[Collection entries]
-*-*-

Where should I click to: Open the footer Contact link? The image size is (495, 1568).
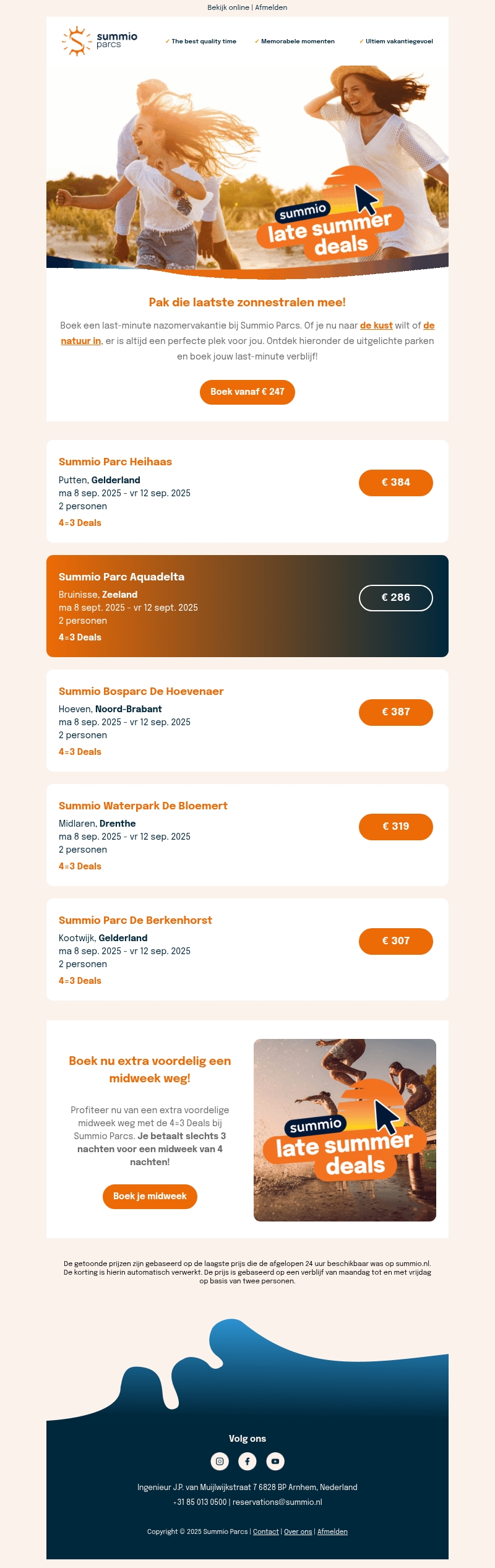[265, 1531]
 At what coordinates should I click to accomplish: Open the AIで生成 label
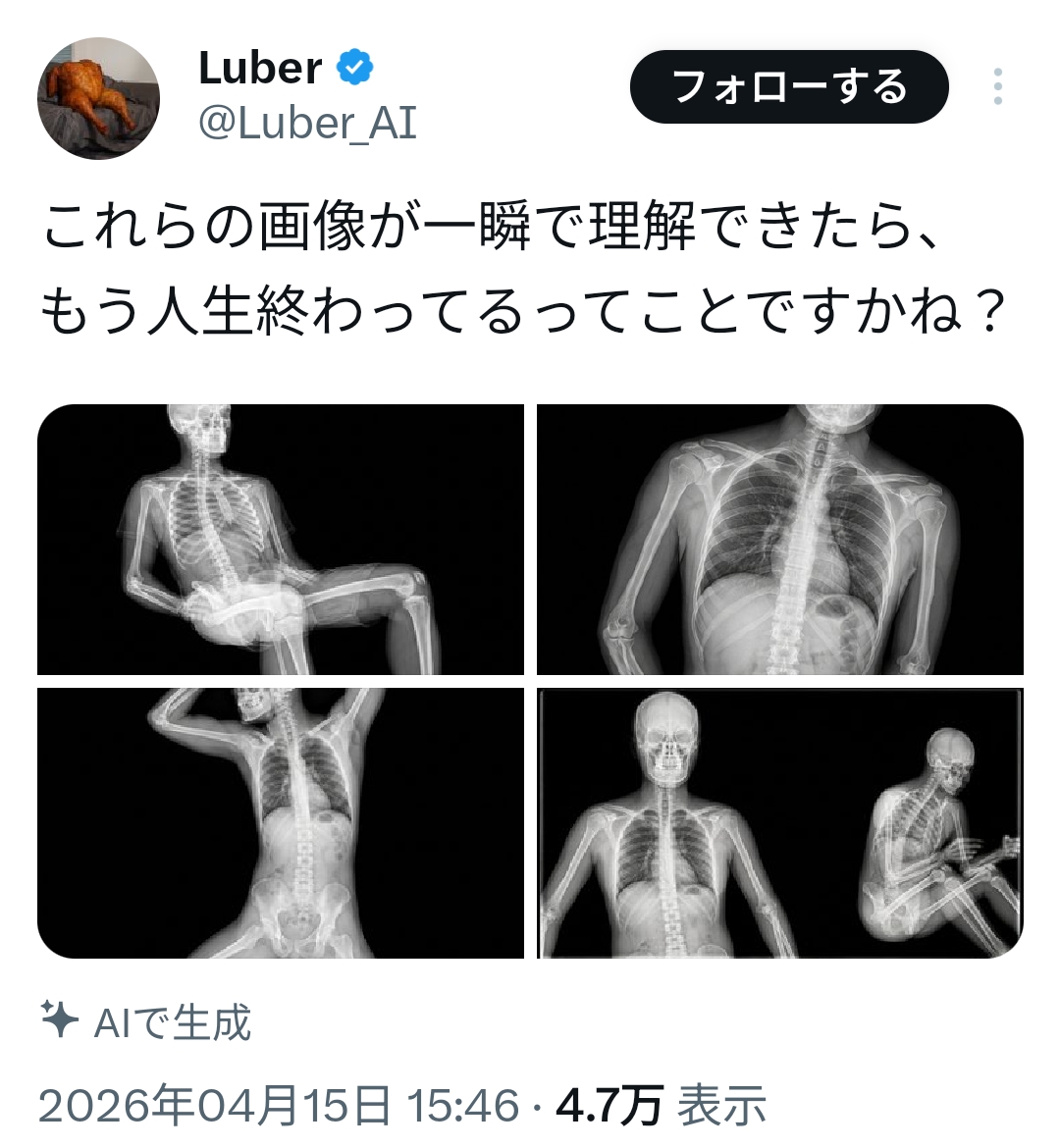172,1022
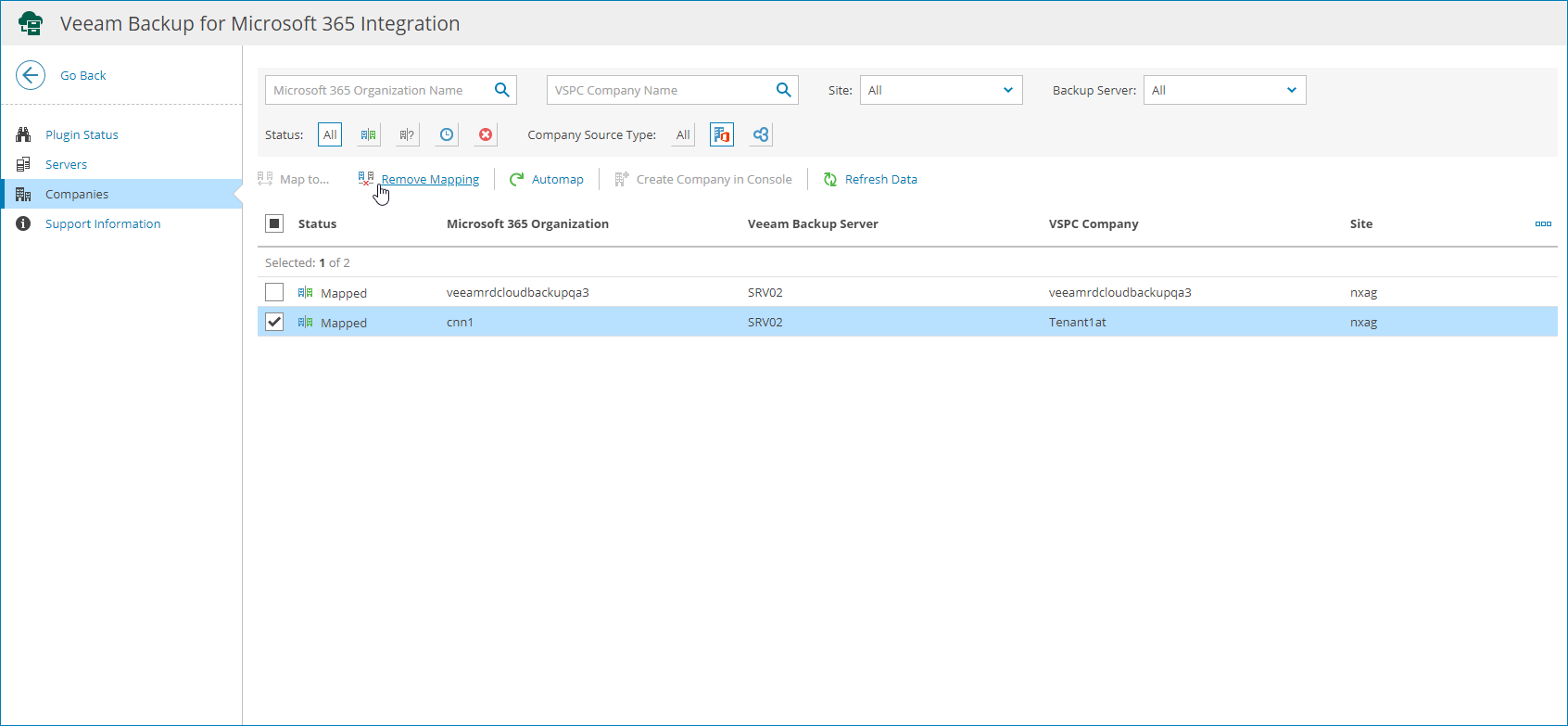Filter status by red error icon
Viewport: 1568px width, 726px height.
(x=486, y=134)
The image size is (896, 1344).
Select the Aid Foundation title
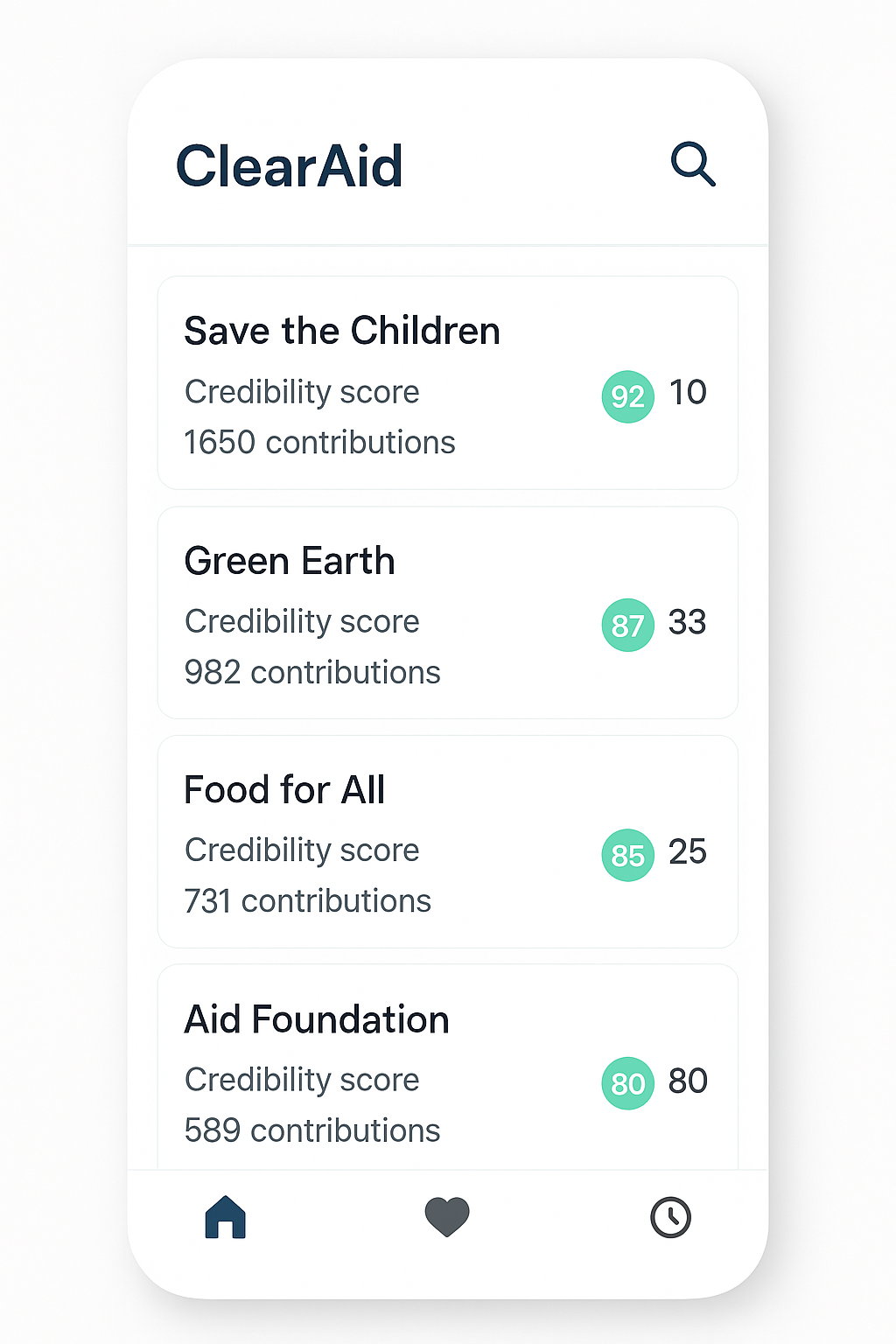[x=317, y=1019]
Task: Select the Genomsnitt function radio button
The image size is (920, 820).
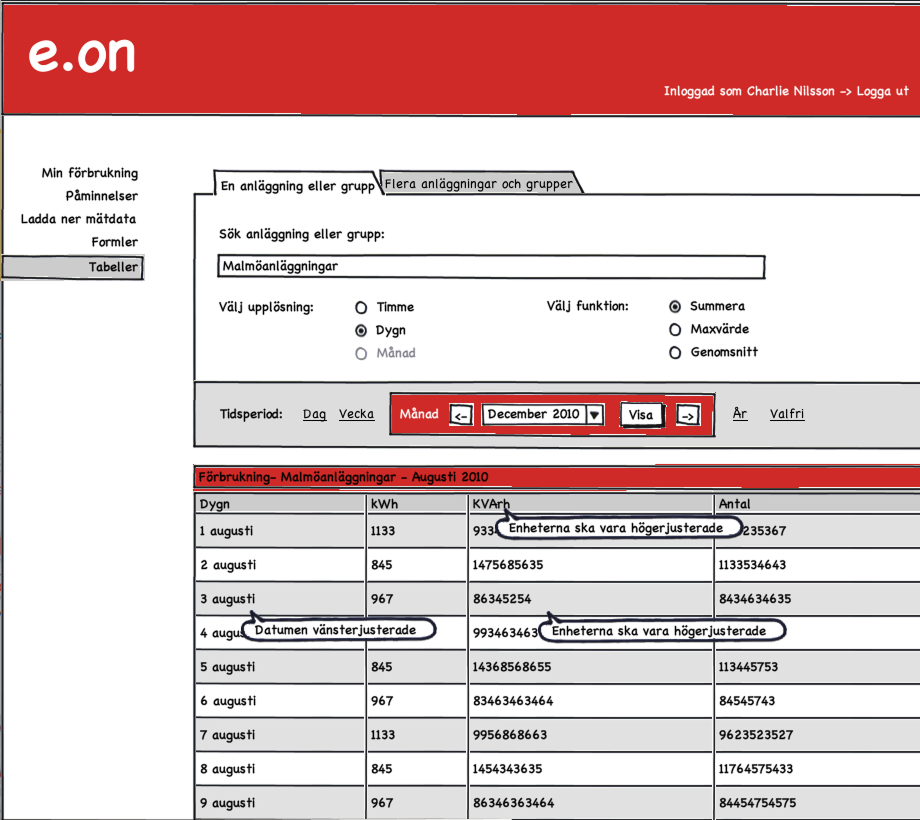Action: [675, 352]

-*-*-

DIRECTIONS FOR THIS TASK: Every record must be copied exactly, with images dropped from the result.

EXERCISE OUTPUT:
Where should I click to: Open the footer Contact link? The image size is (495, 1568).
[265, 1531]
 At what coordinates should I click to accomplish: Open the AIで生成 label
172,1022
Filter status by red error icon
Viewport: 1568px width, 726px height.
(x=486, y=134)
The image size is (896, 1344).
Select the Aid Foundation title
[x=317, y=1019]
Task: Select the Genomsnitt function radio button
The image size is (920, 820).
Action: [675, 352]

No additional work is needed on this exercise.